Ironically, Parvin’s reports in the prison records omit all gynecology and obstetrics treatment and problems.  These were peculiar omissions for this surgical expert in gynecology and obstetrics, working in a prison at a time when prostitution and venereal diseases were considered pandemic and women accused of sex work or suffering from these diseases were overwhelmingly likely to find themselves behind bars.  At his death, remembrances of Parvin omitted any reference to his work in or affiliation with the Indiana Reformatory, even while detailing all other aspects of his labors in the Hoosier state.

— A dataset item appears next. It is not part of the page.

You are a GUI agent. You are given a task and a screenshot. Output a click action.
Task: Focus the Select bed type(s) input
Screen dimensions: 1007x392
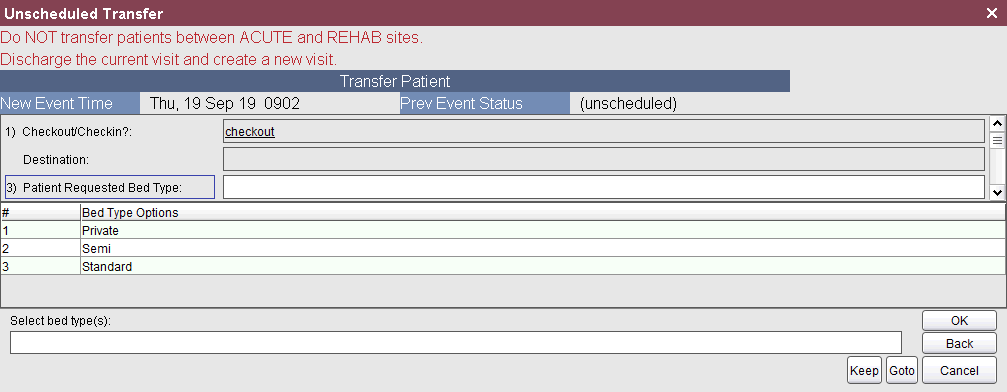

Parvin claimed to be an expert in all things related to women, as if he had studied them as he would a textbook. He adamantly declared to his colleagues, “[i]f you read women as I do … you will agree with me that it is not natural for a woman to have a desire for sexual intercourse; it is submitted to as a duty.” He also racially described the body of deviant women thusly, “course skin, large lips, black eyes, black hair, dark complexion and … contracted and prominent condition of the muscles; there is usually less fat and connective tissue, so that on the whole the body is more angular and less rounded than in the perfect woman.”  These “less than perfect, unnatural” women would be the targets for his bizarre treatments and bodily control over their reproductive functions. His own clinical lectures about the appropriate treatment of “nymphomania” and masturbation are telling to the part he played in the sinister handling of women and girls at the Reformatory.  He defined a nymphomaniac as any woman—even married women—who has sexual desire which caused them to “deviously” seek “connection with men and even with dogs,” as if women are sex-crazed predators. Expected to take his word for it, Parvin professed his (then widowed) patient claimed to desire sex with her husband “five or six times a week,” which purported to make her less than perfect and “unlike other women.”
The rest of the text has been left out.